Pope Francis has famously avoided U.S. frameworks in his political statements, calling for economic reforms to help the poor in one week and decrying abortion the next.
The document appears to resist any simplistic condemnations, saying the marketplace, “by itself, cannot resolve every problem” while describing employment as an “essential dimension of social life.”
The pontiff also held up the plight of the “unborn” and a decline in the birthrate, writing that “some parts of our human family, it appears, can be readily sacrificed for the sake of others considered worthy of a carefree existence.”
“I wouldn’t rush through [Fratelli Tutti],” Cardinal Michael Czerny, undersecretary of the Migrants and Refugees Section of the Dicastery for Promoting Integral Human Development, said Monday in a conversation hosted by Georgetown’s Initiative on Catholic Social Thought and Public Life.
“I think Pope Francis feels the world needs a message comparable to the Cuban Missile Crisis or World War II or 9/11 or the big crash of 2007, 2008,” he said. “We’re on the brink. We need to pull back in a very human, in a very worldwide, and a very local way.”
Noteworthy, though not new, were Francis’ comments on capital punishment. He called the death penalty “inadequate from a moral standpoint.” An editorial from the Rev. James Martin in America magazine said in its headline that Francis “closes the door” on the death penalty.
“Today the pope placed the full weight of his teaching authority behind this statement,” Father Martin wrote in the weekly newsmagazine published by Jesuits. “The death penalty is inadmissible, and Catholics should work for its abolition.”
Pope Francis’ letter comes just days after Vatican officials revealed he had declined a visit from Secretary of State Mike Pompeo, noting “political figures are not received in election periods.”
Presidential politics has split U.S. Catholics. Some clergy suggest former Vice President Joseph R. Biden, a practicing Catholic, should not receive Holy Communion or their votes because of his support for legalized abortion.
Eugene Gan, a professor of communication arts at Franciscan University of Steubenville, cast the document Monday less in political terms and more in line as a continuing message of the church’s on the use of media.
Mr. Gan, who authored “Infinite Bandwidth: Encountering Christ in the Media” has reviewed Catholic Church statements going back to the mid-1930s, coinciding with a rise in mass media, and he said Francis’s encyclical falls in line with previous epistles on Christian rhetoric.
“He is not asking us to get off social media,” said Mr.
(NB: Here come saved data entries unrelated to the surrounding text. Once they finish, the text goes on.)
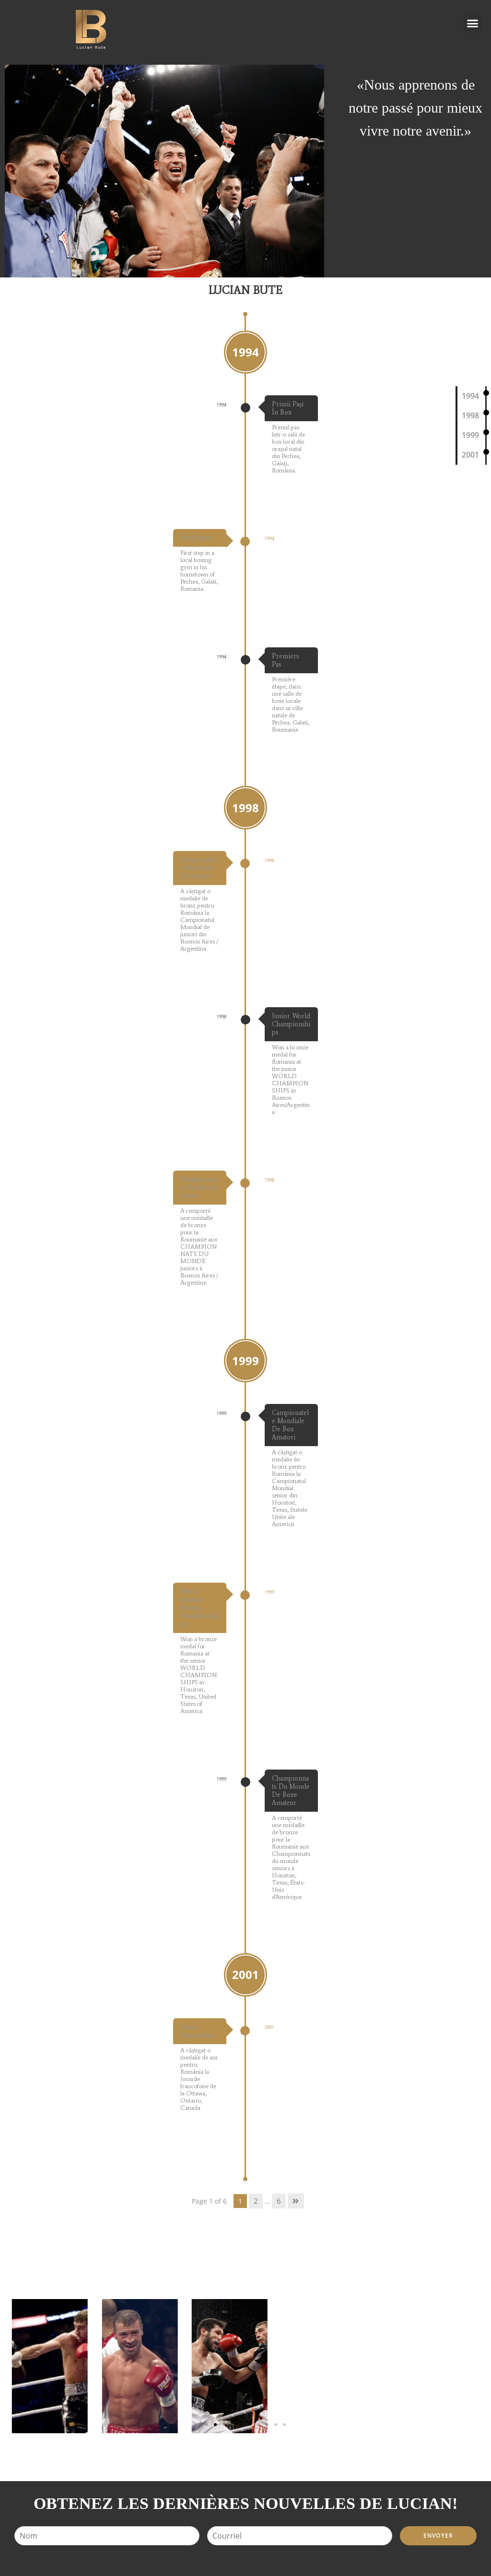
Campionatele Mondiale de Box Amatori (290, 1425)
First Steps (195, 538)
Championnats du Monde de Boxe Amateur (291, 1790)
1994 (470, 396)
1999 (470, 435)
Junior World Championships (291, 1024)
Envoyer (438, 2535)
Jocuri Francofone (197, 2031)
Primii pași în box (288, 408)
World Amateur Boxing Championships (199, 1607)
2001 (470, 454)
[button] (472, 23)
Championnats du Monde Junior (199, 1187)
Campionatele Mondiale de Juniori (198, 868)
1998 (470, 415)
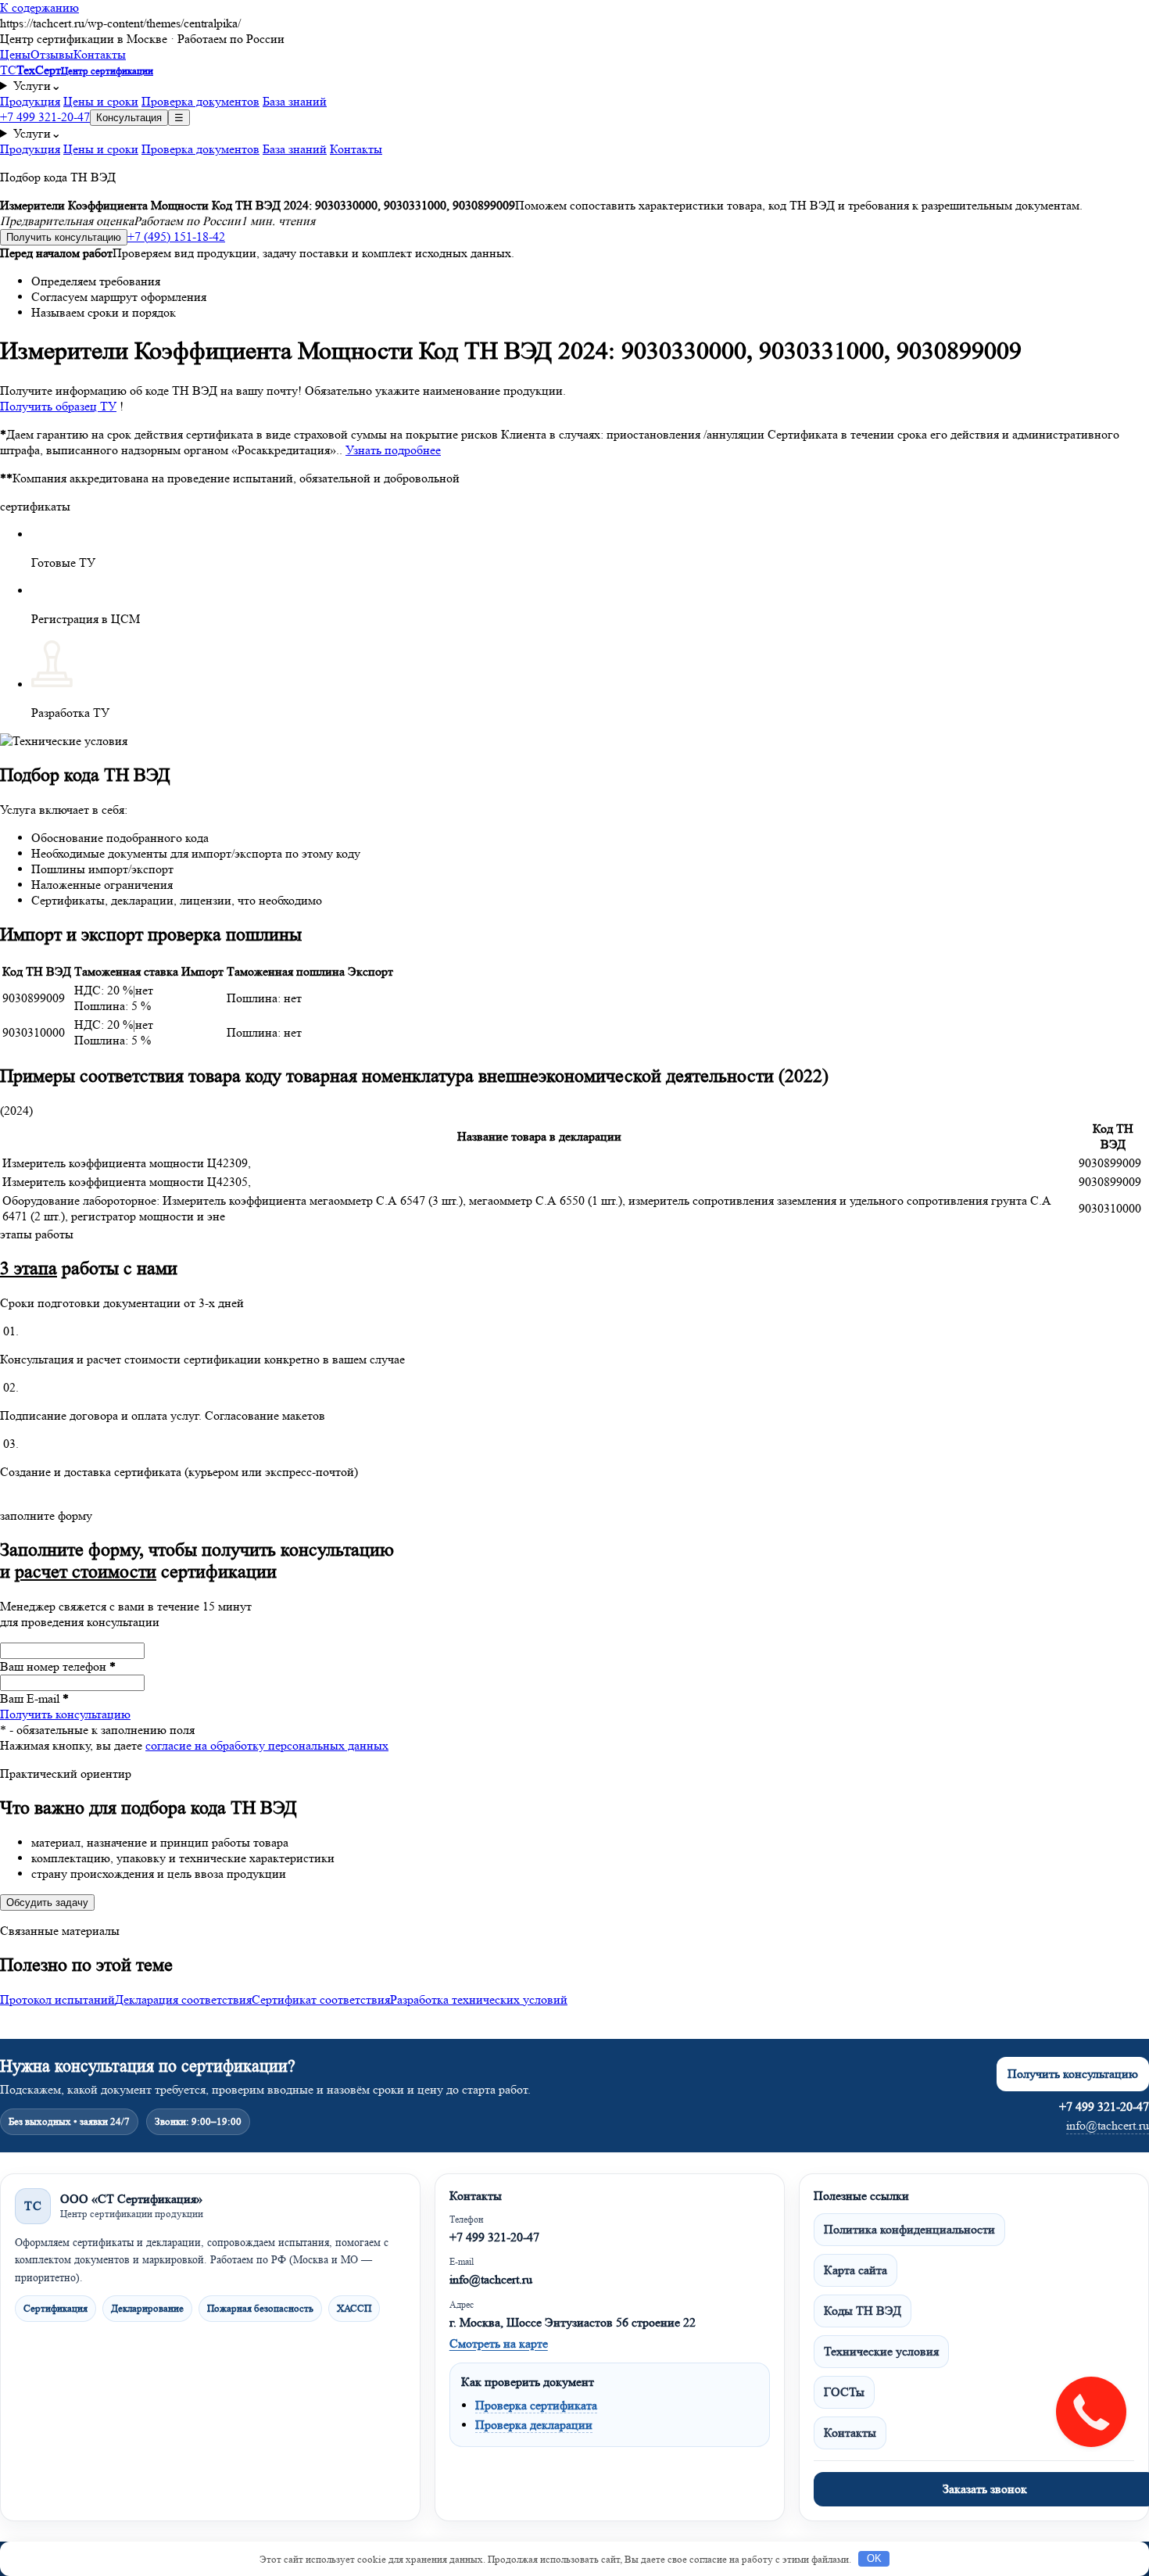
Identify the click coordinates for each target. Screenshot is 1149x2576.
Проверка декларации (533, 2424)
Gan, comparing the pope to a loving parent, noting that technology that is meant to socialize can be “unhealthy, it can be addictive.”
“Pope Francis talks in this document about the monologue that is really doing harm,” said Mr. Gan. “We’re not listening enough.”
Francis signed his third encyclical at the tomb of St. Francis of Assisi, his namesake. His first encyclical, “Lumen fidei,” or “The Light of Faith,” was published just months after his election to the papacy in 2013.